Independent councillor Michael Kilcoyne claimed that there were almost 100 vacancies across the various positions in MUH at present.
“I had a man who rang me yesterday evening and he was supposed to be in here having his hip operation and they cancelled it. They told him there was no bed, that’s the second cancellation he had,” Cllr Kilcoyne told The Mayo News.
“I would say if there’s a record level of investment, it’s not in the service to the public and it’s not in the service to the patient. Maybe there is a record level of investment, where is it being spent? Probably in places like the bicycle shelter outside the Dáil, the kind of money that’s there.”
He continued: “Look at the money that’s being ploughed into the children’s hospital. Somebody at some day in the future will drill down under the children’s hospital and they’ll find all this money, it must be gold bars that’s in it. Look at the costs; they are over €2 billion. There’s no head nor tail to the way the HSE and the Department of Health is operating.”
Cllr Chris Maxwell (Independent Ireland), Cllr Harry Barrett (Independent) and Deputy Rose Conway-Walsh (Sinn Féin) also attended the gathering in support of the workers.
Cllr Barrett stated that the level of shortfall in nursing staff numbers at MUH was ‘nothing other than a disgrace’.

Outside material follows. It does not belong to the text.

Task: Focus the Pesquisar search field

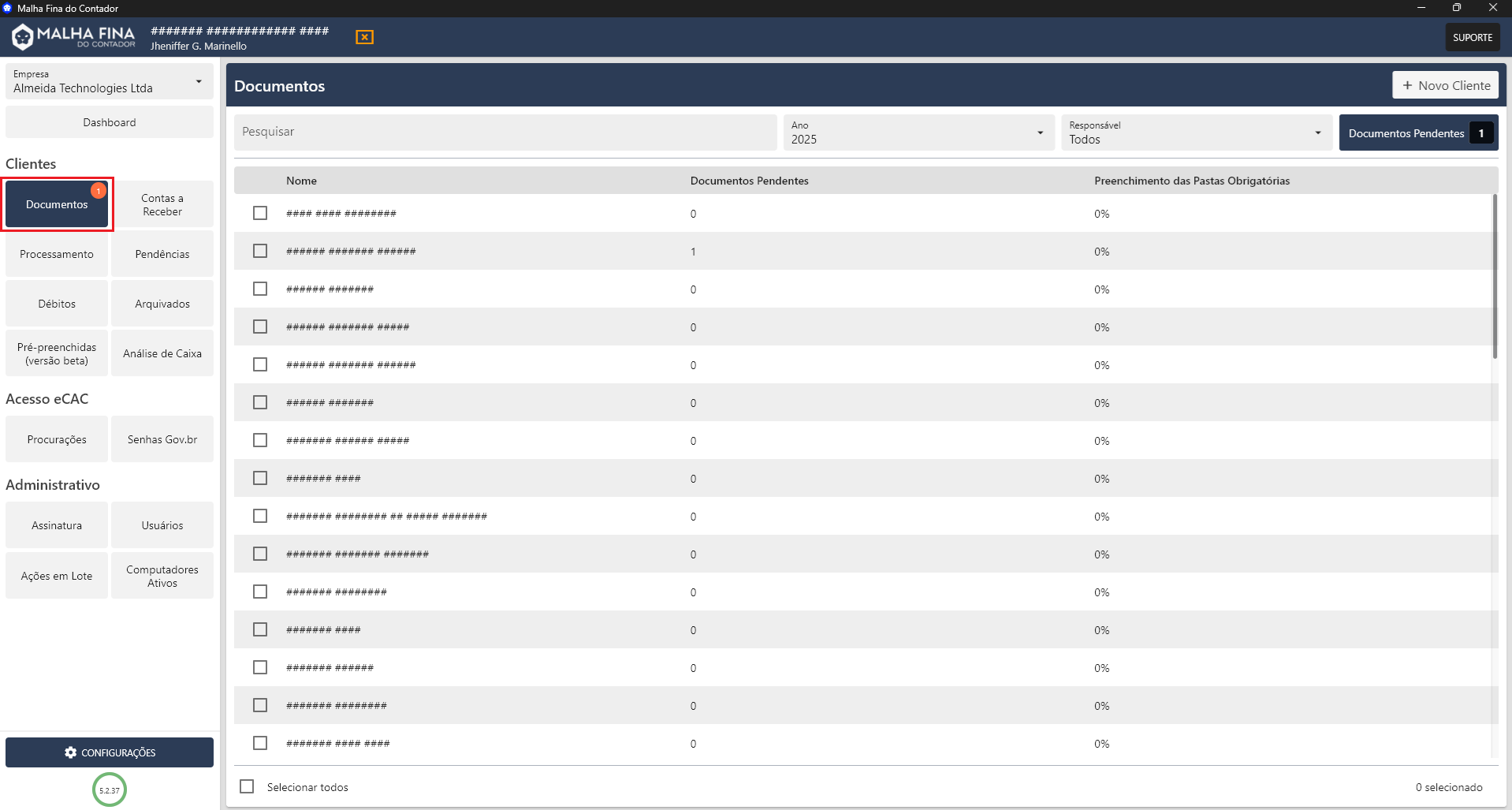Action: point(505,132)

The outspoken councillor said that overcrowding in the hospital was ‘a crisis created by years of neglect and underfunding by our government’.
Today, there were a total of 19 patients on trolleys in MUH, according to INMO figures.
“Every person in this community, every child, every parent, every pregnant woman who walks through those hospital doors in need of urgent care deserves nothing less than a safe, well-resourced environment. But right now, that’s not what we’re getting,” stated Cllr Barrett.
The Mayo News has contacted the HSE regarding the exact number of vacancies at MUH.